Outside of teaching and research, she is an organizer, speakers, and lecturer for many conferences, workshops, and committees focusing on mentoring, highlighting, and providing opportunities for underrepresented minorities in mathematics. She strives to support and mentor underrepresented students, postdocs, and researchers throughout her career in academia. She has a keen interest in increasing the number of women and underrepresented students in STEM. She has participated in and served as a mentor, organizer, and lead for several programs supporting under-represented minority students in mathematics. (EDGE Program for Women: Enhancing Diversity in Graduate Education, AMIGAs: Applied mathematics skills improvement for graduate studies advancement program, AWM, and Workshop Celebrating Diversity for the Society for Industrial and Applied  Mathematics)

More information can be found here.

Topics Include:

Building mathematical models of intracellular processes
Biological systems are traditionally studied as isolated processes (e.g. regulatory pathways, motor protein dynamics, transport of organelles, etc.).
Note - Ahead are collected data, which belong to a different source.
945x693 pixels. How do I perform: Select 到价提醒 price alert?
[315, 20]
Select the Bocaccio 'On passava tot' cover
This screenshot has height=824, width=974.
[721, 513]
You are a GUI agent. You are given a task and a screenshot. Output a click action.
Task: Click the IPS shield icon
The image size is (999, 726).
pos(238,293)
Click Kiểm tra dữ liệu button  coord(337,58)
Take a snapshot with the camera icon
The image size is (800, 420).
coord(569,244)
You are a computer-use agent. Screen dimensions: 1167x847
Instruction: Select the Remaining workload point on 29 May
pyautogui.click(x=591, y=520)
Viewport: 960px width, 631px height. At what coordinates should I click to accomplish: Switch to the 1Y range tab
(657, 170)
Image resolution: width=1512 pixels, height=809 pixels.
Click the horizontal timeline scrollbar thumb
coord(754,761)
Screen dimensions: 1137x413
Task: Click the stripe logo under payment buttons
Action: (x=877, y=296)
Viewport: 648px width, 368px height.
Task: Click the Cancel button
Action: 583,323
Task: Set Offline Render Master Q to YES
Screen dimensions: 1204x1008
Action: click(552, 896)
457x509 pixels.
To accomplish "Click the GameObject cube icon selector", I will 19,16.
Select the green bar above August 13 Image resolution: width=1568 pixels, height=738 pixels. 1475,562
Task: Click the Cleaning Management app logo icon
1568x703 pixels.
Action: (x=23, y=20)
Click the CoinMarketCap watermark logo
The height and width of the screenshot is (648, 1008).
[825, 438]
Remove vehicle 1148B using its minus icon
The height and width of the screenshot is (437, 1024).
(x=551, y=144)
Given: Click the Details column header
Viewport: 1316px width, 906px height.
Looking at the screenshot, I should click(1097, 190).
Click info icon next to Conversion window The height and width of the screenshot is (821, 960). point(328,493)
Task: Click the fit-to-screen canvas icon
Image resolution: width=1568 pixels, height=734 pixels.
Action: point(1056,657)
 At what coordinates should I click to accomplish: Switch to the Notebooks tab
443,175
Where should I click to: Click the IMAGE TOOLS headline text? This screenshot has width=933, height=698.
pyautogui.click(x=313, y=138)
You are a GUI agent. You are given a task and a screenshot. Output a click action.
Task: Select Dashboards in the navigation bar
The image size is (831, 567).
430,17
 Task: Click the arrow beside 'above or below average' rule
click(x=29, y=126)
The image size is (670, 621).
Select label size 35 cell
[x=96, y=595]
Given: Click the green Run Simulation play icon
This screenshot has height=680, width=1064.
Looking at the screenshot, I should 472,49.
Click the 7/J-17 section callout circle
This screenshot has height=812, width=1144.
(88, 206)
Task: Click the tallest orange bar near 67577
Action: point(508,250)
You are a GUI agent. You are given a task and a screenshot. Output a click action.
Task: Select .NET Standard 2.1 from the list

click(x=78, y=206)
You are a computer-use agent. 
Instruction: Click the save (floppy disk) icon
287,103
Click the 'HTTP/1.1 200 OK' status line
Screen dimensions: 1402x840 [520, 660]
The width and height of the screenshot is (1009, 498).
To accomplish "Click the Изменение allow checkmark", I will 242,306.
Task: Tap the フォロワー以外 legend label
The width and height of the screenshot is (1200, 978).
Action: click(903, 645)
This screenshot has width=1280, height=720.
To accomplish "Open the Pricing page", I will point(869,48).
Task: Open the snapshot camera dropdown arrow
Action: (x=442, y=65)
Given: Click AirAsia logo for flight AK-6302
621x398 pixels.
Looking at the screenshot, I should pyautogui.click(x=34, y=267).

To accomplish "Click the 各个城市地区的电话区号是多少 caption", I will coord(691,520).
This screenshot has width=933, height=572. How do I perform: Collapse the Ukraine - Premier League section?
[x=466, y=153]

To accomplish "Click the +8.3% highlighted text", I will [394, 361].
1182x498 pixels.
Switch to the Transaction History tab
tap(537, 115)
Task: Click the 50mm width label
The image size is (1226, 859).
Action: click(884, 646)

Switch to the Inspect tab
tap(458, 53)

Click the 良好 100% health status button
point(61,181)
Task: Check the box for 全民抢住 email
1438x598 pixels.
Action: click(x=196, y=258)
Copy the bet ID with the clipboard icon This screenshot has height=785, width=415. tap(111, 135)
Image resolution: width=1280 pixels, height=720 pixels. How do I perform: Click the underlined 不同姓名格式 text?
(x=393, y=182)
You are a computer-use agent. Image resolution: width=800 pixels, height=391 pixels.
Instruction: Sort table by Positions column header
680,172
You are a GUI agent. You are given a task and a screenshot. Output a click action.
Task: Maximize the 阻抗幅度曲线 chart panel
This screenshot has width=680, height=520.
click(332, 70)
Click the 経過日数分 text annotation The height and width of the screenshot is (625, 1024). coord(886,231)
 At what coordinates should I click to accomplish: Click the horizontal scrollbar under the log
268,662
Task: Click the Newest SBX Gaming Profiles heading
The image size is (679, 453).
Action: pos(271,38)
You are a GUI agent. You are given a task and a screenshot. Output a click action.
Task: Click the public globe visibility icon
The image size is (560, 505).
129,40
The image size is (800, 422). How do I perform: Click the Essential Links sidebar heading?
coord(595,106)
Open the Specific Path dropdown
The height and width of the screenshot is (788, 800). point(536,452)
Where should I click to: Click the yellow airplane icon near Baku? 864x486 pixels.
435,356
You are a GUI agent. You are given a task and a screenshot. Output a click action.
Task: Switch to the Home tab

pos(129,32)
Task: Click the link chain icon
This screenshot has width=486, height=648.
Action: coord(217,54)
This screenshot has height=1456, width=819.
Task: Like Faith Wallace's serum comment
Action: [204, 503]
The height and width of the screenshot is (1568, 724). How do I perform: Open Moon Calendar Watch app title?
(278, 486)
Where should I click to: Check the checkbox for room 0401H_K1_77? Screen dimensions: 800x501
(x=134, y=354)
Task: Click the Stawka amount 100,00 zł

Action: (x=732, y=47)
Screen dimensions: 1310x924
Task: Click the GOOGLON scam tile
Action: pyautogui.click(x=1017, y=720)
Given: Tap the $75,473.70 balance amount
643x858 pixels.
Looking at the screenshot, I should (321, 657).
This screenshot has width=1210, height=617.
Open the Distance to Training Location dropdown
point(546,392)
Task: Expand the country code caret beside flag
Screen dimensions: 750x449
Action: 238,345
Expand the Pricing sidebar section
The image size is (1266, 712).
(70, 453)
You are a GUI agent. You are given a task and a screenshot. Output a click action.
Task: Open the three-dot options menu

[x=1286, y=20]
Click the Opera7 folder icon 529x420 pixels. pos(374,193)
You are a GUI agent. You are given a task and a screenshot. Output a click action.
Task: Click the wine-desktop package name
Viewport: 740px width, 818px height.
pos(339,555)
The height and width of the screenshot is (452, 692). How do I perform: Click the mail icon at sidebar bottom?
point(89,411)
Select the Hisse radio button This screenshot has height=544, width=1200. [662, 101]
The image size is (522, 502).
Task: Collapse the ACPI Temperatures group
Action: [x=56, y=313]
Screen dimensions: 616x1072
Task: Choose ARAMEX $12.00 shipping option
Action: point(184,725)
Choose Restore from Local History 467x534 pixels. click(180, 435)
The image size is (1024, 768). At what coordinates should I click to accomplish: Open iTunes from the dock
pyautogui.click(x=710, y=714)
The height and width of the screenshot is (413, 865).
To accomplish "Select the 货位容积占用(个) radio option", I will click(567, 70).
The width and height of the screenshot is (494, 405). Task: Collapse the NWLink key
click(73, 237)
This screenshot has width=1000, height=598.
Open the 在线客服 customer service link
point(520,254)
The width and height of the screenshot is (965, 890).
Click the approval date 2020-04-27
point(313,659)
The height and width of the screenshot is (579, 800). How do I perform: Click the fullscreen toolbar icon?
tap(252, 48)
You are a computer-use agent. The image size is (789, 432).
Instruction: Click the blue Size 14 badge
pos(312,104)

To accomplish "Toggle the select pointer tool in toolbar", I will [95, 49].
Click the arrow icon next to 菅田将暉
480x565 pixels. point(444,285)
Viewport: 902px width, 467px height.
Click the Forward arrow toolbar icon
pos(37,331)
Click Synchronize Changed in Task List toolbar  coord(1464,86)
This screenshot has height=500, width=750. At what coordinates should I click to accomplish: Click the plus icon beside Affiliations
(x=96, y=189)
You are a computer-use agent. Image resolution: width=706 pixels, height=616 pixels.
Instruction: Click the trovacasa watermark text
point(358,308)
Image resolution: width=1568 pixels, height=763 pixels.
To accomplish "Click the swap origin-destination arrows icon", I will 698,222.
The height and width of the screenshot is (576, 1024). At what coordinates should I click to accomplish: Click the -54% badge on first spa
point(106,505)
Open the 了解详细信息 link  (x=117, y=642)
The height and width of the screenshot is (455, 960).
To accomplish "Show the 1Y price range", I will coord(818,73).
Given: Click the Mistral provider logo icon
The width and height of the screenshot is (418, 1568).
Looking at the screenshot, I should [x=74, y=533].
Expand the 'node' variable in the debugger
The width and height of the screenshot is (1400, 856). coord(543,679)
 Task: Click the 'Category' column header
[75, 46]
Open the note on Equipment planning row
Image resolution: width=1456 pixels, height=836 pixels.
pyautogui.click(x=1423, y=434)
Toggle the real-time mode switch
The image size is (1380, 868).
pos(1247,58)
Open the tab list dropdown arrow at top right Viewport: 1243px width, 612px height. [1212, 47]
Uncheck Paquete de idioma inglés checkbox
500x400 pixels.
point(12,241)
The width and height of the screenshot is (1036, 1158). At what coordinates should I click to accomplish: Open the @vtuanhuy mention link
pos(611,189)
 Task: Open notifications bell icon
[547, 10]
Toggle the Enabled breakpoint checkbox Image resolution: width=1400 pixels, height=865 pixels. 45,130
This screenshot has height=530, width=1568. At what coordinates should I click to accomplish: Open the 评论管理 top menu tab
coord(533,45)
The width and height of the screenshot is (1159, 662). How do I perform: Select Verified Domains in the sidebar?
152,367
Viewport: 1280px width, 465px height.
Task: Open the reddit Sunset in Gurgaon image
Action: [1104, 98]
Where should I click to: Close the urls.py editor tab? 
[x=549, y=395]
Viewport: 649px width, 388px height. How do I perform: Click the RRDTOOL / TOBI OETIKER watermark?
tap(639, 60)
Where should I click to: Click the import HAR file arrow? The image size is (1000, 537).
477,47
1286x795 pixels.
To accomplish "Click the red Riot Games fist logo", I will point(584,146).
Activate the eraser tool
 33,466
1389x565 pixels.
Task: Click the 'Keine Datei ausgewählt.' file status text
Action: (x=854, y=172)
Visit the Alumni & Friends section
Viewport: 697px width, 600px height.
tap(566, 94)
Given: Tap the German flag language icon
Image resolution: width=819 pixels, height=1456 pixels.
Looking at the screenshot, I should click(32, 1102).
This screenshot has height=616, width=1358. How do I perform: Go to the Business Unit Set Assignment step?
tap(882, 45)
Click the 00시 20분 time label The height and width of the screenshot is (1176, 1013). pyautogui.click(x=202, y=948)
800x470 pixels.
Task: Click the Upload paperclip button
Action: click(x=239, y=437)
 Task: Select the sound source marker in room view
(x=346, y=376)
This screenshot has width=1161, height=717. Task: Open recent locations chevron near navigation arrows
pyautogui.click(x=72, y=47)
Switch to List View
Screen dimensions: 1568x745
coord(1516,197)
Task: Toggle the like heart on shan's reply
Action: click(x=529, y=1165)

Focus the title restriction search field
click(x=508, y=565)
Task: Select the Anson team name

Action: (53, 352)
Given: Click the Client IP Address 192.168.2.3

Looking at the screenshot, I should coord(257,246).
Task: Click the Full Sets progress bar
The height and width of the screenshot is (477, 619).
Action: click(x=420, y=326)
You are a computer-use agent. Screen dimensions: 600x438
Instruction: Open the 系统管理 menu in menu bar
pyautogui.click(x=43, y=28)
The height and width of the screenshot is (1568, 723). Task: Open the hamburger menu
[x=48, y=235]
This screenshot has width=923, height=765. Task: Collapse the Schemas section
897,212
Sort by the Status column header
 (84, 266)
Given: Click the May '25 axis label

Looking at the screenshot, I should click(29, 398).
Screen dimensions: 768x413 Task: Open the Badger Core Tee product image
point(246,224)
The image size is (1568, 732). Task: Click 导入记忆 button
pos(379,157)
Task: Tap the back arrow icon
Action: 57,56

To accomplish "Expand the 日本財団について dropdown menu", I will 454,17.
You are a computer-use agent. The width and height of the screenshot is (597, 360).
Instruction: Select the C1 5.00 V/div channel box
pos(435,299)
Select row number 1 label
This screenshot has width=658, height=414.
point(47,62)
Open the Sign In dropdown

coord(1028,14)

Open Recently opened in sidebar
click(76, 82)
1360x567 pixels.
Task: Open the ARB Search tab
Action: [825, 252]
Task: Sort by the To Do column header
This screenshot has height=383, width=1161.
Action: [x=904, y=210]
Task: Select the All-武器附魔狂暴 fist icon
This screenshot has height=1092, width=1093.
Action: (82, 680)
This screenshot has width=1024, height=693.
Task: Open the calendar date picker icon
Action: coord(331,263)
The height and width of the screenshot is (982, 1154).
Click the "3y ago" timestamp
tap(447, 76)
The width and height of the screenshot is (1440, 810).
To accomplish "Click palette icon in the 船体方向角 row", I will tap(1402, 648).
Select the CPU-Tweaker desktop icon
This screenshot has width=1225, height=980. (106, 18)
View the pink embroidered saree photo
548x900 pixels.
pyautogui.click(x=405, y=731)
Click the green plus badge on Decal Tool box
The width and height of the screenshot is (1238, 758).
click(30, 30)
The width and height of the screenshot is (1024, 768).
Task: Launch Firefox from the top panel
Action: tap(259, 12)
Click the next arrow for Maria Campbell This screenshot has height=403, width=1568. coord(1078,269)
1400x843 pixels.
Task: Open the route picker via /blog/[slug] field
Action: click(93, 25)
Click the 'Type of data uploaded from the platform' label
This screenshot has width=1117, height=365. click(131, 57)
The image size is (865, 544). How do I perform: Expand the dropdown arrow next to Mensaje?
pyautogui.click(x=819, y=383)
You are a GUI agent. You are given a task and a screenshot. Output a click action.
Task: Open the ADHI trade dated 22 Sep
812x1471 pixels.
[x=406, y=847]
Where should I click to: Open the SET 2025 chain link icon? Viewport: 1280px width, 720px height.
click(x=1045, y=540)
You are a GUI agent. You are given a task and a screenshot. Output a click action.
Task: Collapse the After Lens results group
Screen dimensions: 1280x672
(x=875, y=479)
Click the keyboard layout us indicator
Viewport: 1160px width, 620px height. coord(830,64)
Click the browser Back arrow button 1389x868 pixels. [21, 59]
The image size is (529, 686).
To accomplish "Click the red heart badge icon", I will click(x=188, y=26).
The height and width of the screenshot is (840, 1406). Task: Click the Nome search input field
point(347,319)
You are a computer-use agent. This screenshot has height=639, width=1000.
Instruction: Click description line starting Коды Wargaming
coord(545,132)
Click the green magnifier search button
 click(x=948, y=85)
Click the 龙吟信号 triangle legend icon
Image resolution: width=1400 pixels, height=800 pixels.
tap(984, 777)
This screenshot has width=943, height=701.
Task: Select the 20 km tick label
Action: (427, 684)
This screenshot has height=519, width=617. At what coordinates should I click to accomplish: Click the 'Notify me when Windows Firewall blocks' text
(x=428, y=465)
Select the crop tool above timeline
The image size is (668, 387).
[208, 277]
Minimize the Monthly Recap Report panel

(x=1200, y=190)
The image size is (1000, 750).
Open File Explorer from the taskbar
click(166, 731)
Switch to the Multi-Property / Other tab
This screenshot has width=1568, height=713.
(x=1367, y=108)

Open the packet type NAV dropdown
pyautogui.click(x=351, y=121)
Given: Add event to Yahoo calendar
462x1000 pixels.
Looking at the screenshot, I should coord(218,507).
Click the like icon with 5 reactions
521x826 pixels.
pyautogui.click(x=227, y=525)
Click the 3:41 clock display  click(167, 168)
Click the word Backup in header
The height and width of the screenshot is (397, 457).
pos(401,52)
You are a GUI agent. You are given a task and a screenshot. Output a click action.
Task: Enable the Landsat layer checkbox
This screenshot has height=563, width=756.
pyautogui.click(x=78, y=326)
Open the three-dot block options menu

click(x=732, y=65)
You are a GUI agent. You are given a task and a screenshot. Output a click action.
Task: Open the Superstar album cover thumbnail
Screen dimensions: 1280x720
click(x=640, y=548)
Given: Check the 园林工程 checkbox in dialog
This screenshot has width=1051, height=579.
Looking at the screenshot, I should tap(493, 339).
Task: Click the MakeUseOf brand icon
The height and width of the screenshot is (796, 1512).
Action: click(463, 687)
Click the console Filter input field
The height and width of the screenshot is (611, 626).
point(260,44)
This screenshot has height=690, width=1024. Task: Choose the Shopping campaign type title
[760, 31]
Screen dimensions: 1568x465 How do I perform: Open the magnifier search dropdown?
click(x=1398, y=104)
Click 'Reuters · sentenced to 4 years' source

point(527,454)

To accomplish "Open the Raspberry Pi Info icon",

Although more recent approaches have been developed to study whole cell dynamics, integrating knowledge across biological levels remains largely unexplored. In experimental processes, we assume that the state of the system is unknown until we sample it. Many scales are necessary to quantify the dynamics of different processes. These may include a magnitude of measurements, multiple detection intensities, or variation in the magnitude of observations. The interconnection between scales, where events happening at one scale are directly influencing events occurring at other scales, can be accomplished using mathematical tools for integration to connect and predict complex biological outcomes. I rely on single particle tracking techniques based on stochastic models and explore long-term dynamics of the systems.

Quantification of endosomal escape
One of the most important aspects of drug delivery in cancer therapy is endosomal escape. The endocytosis process is the main uptake mechanism to transport peptides, proteins, and other biological agents into the cell. When therapeutic drugs enter the cell, they are encapsulated in endosomes. During the intracellular delivery process, these drugs must escape the endosome to reach the cytosol and their desired cancer-infested target. We developed a mathematical model to quantify the endosomal escape of siRNA over a series of drug delivery experiments. With a combination of stochastic simulation models, dynamical systems, parameter estimation, and statistical validation methods, our novel quantification approach answers many questions about measuring endosomal escape. Our quantification model contributes to the advancement of a significantly important aspect in the drug delivery research community.

Using applied mathematics and statistics technology in the classroom
Hands-on, visualization activities in computational math courses inspire student learning of probability and statistics. Today’s world is full of readily available data and students are typically interested in how they can use course topics in future coursework, jobs, and/or in the real world. Outside of teaching proofs and written computations, students need to grasp the whole story of probability and statistics by understanding how useful it is. Without compromising the theoretical understanding of the subjects, instructors can implement coding activities in their course lectures that go hand in hand with the written lectures. Students can engage with the lectures while learning incredibly versatile skills, which promotes forward-thinking and innovation. In this talk, we explore ways to implement hands-on coding activities in class and in homework assignments as well as the benefits that this provides students.